Equens and VocaLink have extended their bilateral agreement to include SEPA Direct Debit (SDD) payment processing, in addition to the SEPA Credit Transfer (SCT) service already offered. Today at Sibos - the global event for the financial sector - both companies signed a Letter of Intent (LOI) on this matter. The interoperability agreement helps to create a more competitive payments market as banks will be able to choose which processor they want to use for SDDs, as well as SCTs. It is the intention to go-live with the extended interconnection with the start of SDD on 2 November 2009.

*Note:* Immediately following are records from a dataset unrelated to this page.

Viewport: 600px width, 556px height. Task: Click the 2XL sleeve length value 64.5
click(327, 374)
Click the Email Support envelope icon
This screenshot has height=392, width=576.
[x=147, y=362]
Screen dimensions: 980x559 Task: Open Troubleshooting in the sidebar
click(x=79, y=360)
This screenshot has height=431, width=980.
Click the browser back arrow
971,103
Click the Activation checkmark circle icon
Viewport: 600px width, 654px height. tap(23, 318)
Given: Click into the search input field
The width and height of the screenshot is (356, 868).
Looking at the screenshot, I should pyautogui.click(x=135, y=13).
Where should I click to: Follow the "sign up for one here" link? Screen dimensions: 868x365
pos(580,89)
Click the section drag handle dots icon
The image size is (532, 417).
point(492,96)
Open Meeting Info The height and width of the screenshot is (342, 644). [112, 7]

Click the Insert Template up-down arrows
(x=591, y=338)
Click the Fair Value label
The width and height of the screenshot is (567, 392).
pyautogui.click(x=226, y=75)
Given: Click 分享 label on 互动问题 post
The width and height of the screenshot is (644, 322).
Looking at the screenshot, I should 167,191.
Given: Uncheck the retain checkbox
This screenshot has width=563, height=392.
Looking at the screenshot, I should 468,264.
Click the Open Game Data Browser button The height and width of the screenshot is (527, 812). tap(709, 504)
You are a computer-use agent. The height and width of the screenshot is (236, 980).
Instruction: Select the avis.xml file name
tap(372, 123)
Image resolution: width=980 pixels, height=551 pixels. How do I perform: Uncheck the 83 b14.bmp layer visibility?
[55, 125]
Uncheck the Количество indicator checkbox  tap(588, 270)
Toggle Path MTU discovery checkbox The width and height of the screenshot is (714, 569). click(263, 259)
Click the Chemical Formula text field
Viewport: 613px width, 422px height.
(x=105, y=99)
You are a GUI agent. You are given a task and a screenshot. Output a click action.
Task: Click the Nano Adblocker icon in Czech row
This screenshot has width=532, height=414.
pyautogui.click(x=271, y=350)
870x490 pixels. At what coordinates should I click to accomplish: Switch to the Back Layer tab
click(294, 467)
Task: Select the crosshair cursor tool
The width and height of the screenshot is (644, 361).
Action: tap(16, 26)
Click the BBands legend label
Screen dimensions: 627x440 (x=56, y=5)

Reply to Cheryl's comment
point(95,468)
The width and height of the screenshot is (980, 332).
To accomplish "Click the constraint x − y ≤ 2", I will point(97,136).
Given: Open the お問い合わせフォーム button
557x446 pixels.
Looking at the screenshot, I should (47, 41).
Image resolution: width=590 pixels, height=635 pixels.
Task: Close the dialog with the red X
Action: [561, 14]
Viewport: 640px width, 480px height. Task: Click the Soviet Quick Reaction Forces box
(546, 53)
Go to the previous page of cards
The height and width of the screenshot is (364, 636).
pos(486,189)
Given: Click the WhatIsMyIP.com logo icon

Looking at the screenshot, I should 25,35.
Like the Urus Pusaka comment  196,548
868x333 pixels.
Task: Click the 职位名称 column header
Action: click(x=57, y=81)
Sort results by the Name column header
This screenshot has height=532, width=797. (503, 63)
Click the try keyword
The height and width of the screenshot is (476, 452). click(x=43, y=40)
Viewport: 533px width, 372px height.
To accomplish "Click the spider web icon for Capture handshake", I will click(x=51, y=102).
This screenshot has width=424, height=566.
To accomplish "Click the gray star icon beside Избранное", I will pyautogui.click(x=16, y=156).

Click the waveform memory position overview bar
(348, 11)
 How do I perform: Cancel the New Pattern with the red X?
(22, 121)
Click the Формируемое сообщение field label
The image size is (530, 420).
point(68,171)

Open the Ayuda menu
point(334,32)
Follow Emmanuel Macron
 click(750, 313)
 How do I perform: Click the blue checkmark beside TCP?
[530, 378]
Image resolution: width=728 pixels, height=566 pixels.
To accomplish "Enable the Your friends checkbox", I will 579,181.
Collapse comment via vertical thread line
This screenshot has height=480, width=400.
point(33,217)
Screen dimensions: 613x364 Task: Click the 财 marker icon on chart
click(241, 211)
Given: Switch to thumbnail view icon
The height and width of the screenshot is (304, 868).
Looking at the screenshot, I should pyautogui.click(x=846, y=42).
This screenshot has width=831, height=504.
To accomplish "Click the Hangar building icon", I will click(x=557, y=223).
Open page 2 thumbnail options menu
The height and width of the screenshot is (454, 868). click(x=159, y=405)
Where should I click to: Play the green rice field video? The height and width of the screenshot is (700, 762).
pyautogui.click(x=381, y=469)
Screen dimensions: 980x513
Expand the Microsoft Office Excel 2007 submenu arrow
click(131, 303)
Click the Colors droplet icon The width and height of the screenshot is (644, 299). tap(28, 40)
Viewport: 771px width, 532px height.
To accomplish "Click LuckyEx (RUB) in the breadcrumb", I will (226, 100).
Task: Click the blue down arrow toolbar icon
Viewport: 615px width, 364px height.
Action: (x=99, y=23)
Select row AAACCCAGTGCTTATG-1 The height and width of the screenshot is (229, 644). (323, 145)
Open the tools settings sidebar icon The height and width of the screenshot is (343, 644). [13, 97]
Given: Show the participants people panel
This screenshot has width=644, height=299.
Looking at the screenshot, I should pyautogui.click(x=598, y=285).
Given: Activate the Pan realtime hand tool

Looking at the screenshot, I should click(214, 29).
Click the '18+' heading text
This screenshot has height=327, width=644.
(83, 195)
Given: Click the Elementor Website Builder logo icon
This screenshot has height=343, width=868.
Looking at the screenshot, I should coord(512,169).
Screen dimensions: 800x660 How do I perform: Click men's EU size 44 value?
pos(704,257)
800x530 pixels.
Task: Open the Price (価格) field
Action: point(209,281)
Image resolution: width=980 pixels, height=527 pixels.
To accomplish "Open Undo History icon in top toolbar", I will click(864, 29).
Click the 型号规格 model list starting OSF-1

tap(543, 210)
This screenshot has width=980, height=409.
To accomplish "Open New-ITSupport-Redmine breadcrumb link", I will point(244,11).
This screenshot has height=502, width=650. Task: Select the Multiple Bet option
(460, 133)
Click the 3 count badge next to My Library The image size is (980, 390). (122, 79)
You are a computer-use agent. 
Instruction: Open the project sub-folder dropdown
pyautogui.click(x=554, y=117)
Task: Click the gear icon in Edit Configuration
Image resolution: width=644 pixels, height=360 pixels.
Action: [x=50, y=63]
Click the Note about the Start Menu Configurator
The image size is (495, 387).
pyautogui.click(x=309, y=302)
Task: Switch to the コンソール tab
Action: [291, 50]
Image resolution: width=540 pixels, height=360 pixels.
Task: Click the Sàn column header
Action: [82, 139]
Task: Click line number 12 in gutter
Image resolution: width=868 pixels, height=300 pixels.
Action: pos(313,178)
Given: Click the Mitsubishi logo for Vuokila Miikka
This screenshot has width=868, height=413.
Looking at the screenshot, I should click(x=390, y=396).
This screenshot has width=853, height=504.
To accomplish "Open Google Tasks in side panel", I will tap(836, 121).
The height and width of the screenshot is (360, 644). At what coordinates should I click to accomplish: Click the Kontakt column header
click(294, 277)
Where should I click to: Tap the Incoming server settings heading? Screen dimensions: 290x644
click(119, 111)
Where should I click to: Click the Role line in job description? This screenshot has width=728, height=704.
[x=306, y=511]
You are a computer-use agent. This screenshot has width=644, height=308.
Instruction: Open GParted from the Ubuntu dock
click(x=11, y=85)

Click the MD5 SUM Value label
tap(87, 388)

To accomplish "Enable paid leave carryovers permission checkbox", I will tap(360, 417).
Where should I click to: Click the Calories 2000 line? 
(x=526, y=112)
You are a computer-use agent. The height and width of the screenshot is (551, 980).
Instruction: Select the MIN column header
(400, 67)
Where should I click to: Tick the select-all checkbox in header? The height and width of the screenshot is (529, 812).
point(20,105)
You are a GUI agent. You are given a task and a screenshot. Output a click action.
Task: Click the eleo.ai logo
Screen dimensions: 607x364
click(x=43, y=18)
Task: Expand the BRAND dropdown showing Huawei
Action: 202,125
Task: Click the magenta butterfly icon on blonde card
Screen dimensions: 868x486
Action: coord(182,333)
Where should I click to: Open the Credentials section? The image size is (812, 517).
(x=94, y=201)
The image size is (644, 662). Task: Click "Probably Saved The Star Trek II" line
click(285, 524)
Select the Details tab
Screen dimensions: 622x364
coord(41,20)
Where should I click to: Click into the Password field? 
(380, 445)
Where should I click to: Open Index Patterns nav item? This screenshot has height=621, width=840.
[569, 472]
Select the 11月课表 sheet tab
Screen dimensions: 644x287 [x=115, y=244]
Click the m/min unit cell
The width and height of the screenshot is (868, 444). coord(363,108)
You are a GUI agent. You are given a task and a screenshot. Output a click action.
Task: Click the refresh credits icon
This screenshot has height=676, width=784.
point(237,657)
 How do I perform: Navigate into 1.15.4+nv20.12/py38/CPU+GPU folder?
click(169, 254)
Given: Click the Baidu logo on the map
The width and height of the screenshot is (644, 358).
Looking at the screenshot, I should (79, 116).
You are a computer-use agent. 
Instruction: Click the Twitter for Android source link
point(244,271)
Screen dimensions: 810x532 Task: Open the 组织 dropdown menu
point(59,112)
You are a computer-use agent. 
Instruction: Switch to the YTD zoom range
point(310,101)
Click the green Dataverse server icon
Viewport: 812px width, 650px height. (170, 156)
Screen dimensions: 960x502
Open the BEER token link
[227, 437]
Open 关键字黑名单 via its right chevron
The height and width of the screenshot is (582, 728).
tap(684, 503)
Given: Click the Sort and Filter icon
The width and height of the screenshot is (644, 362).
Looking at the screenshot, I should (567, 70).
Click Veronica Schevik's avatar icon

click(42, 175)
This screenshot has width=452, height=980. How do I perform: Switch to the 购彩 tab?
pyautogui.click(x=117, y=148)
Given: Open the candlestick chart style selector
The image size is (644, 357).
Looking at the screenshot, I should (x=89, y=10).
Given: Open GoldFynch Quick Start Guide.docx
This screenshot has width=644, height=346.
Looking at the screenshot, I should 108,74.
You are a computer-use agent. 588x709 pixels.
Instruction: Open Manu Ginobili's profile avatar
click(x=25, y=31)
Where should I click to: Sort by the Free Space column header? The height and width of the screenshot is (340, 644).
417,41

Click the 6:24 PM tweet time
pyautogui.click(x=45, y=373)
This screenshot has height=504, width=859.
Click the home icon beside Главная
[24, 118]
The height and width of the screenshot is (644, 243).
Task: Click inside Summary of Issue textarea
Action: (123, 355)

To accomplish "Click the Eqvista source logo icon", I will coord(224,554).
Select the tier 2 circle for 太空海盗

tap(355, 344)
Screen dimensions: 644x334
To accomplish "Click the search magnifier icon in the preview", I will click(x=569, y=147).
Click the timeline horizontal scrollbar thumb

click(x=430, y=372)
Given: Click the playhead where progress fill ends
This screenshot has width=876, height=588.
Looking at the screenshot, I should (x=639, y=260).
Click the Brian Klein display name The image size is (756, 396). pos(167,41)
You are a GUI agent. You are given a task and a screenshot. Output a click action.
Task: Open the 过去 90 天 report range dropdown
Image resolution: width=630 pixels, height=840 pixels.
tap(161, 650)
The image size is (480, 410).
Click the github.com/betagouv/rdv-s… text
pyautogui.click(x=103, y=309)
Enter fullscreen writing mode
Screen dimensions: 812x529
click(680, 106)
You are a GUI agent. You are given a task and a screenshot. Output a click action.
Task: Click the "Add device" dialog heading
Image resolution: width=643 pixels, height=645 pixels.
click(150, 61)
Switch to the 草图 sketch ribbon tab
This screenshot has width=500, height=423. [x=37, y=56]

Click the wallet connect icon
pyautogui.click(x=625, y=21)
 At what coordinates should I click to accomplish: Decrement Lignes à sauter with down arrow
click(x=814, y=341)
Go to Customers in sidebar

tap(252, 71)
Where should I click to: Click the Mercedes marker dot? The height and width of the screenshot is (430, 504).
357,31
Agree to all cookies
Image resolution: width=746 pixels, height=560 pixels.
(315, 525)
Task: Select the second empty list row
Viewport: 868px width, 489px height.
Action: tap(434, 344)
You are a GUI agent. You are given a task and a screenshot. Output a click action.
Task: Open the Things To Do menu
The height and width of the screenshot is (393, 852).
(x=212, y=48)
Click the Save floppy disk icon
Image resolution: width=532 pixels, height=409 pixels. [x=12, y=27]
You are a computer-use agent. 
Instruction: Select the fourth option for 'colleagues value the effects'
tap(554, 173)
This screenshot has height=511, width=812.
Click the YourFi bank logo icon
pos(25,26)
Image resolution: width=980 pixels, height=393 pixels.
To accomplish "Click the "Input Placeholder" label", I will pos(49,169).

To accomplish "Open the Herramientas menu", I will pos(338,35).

Michel Stuijt, General Manager Marketing & Sales at Equens, says: "Extending our SCT interoperability agreement with VocaLink to include SDD capabilities was a logical next step for us. This interoperability will enable customers of both Equens and VocaLink to fully benefit from SEPA by providing a fast and low-risk way of achieving reach within the Eurozone for SDD. For SCTs Equens has full reach already since 28 January 2008. Currently we already have bilateral links for SCT with DIAS (Greece), Iberpay (Spain), ICBPI/Banca d'Italia (Italy), OeNB (Austria) and VocaLink (UK) and we strive to further expand the number of SCT and SDD links in the near future."
Martin Wilson, Chief Commercial Officer at VocaLink, adds: "The interoperability agreement will enable our customers to expand their payments network in Europe. Through this partnership, we are able to ensure compliance at a reduced cost whilst offering functionally rich services such as payments capture, validation, mandate management and exceptions management to make SEPA a real success."
This interoperability agreement is based on Interoperability Framework version 4.1 of the European Automated Clearing House Association (EACHA). Version 4.1 elaborates on the improved process for exchanging and sharing of reach. It also provides details on all the interoperability provisions for SEPA Direct Debit (SDD) messages for both Core and Business-to-Business (B2B).